*WRITTEN PROBLEM 1:*
Rewrite the records from the line containing "Given: Follow the Home link" down to the line containing "pyautogui.click(x=544, y=550)", replacing "pagination" with "page navigation" and leaving everything else unchanged.

Currently, many brands are struggling to prevent authenticity from being perceived as inauthentic due to the overuse of that word and many other buzzwords/superficial initiatives. And there’s a strong business case for making sure that authentic recommendations are taken seriously, as research indicates that 76% of people surveyed said they trust recommendations from regular people over brand accounts.
The most effective and loyal brand advocates are a business’ own employees. After your product itself, they are the ones who play a key role when it comes to inspiring customers to become champions for your brand. Extremely engaged employees connect with your audience and promote the brand and its values in an informed and holistic way.
Employee advocacy is the practice of turning employees into superfans who will buy into, and champion, your brand values.
Studies have found that content shared by employees can receive 8x as much engagement than content shared by brand channels and 64% of participants in a formal advocacy program credited the practice with discovering and developing new business.
The average consumer reads 10 online reviews before making a purchase decision, with 88% of consumers trusting user reviews as much as personal recommendations.
Employees should be very familiar with the brand and its products and services. In addition, they’re extremely in-tune with company culture and values, and thus are able to articulate those concepts effectively and with enthusiasm (assuming your organization’s brand values and culture are aligned.)
Another core motivator for creating an employee advocacy program is that if you’re not implementing such a scheme, your competitors probably are.
Share of voice is becoming more and more critical for brands. For the past few decades, many companies have been investing millions of dollars in external teams to win the hearts and money of targeted consumers. There’s no doubt that employees in most businesses can be the strongest voices for increasing brand awareness.
Below are three considerations to take into account when building out a culture and framework that creates strong employee advocacy:
Employee advocates can work across many communication channels but, chiefly, they’ll be cooperating with your content marketing team on social media.
Social media is the current space most suited to employee advocacy, and so any business that wants to make employee advocacy work for them must align their advocacy program with the social media content marketing department. It’s vital that workflows and posting approvals are set to make sure everyone knows their roles and that there are procedures in place.
Employee advocacy functions mainly within the realm of content marketing – as advocates share branded content across their personal and professional networks – and partly within the realm of customer service, as they support community building and problem solving.

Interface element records
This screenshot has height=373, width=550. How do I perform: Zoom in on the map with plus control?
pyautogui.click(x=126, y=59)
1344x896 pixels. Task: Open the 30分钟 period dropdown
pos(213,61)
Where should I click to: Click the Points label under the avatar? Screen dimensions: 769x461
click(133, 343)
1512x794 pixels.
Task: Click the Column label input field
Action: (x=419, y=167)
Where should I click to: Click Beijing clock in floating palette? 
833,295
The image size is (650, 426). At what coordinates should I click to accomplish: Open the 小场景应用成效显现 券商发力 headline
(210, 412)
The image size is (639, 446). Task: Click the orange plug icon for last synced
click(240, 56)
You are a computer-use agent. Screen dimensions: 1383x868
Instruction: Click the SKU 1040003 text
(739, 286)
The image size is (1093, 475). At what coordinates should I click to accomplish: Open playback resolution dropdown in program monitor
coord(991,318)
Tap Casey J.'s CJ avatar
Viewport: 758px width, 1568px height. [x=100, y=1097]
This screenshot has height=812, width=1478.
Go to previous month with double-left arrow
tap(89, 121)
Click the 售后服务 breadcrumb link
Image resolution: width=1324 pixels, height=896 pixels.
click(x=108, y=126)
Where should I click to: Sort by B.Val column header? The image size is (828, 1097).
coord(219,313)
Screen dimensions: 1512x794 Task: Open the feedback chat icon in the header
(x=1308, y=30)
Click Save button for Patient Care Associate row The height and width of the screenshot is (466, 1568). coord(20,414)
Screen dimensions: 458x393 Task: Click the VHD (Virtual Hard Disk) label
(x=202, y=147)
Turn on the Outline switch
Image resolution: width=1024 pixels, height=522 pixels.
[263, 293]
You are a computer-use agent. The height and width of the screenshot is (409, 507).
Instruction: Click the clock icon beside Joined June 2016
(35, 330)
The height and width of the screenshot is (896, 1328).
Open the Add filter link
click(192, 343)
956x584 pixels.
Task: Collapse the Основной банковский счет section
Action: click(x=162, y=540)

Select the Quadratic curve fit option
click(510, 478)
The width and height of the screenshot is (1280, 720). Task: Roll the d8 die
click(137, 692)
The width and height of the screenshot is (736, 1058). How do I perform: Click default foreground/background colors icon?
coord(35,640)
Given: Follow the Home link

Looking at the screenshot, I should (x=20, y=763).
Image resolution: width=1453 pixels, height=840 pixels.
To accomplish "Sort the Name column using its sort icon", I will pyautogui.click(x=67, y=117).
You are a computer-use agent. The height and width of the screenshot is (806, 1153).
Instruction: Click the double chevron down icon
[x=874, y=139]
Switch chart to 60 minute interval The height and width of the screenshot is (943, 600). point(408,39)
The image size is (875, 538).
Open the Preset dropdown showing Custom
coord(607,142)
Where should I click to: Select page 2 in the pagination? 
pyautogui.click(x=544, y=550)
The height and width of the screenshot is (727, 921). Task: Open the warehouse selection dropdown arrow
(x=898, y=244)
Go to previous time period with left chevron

*WRITTEN PROBLEM 2:*
Continue the text on employee advocacy from where it stops.

*EXPECTED OUTPUT 1:*
Given: Follow the Home link

Looking at the screenshot, I should (x=20, y=763).
Image resolution: width=1453 pixels, height=840 pixels.
To accomplish "Sort the Name column using its sort icon", I will pyautogui.click(x=67, y=117).
You are a computer-use agent. The height and width of the screenshot is (806, 1153).
Instruction: Click the double chevron down icon
[x=874, y=139]
Switch chart to 60 minute interval The height and width of the screenshot is (943, 600). point(408,39)
The image size is (875, 538).
Open the Preset dropdown showing Custom
coord(607,142)
Where should I click to: Select page 2 in the page navigation? 
pyautogui.click(x=544, y=550)

*EXPECTED OUTPUT 2:*
Social media has utterly transformed advertising and customer services for businesses, which can now reach larger and more widespread audiences than ever before with more sophistication than has ever been possible.
This has allowed businesses to develop a myriad of ways to both reach and retain new customers while creating a culture of agile and rapid-response in their customer care and service.
Brand evangelism has grown in influence in the digital marketing world and, as mentioned, much of your employee evangelism efforts will take place on social media. In fact, skilled and charismatic employee evangelists can build their own personal online brand associated with the business’ brand and use it to attract even more fans to the business.
Both employee advocates and customer/brand advocates can be encouraged to create their own user-generated content and post it on social media profiles. This is the ideal situation where a brand can find real insight and spark conversations around their values and products, with no active investment needed from their end.
J.Crew is a good example of strong employee advocacy. The retailer has begun featuring its employees in its social content initiatives. Its magazine features the current selections and outfit ideas from staffers, and the J.Crew Style Hacks Hotline video series gives customers the chance to ask the company’s stylists and designers fashion questions.
The retailer has put their employees front and center, which has not only added another more relatable layer to their brand, but created a stronger sense of community amongst the employees.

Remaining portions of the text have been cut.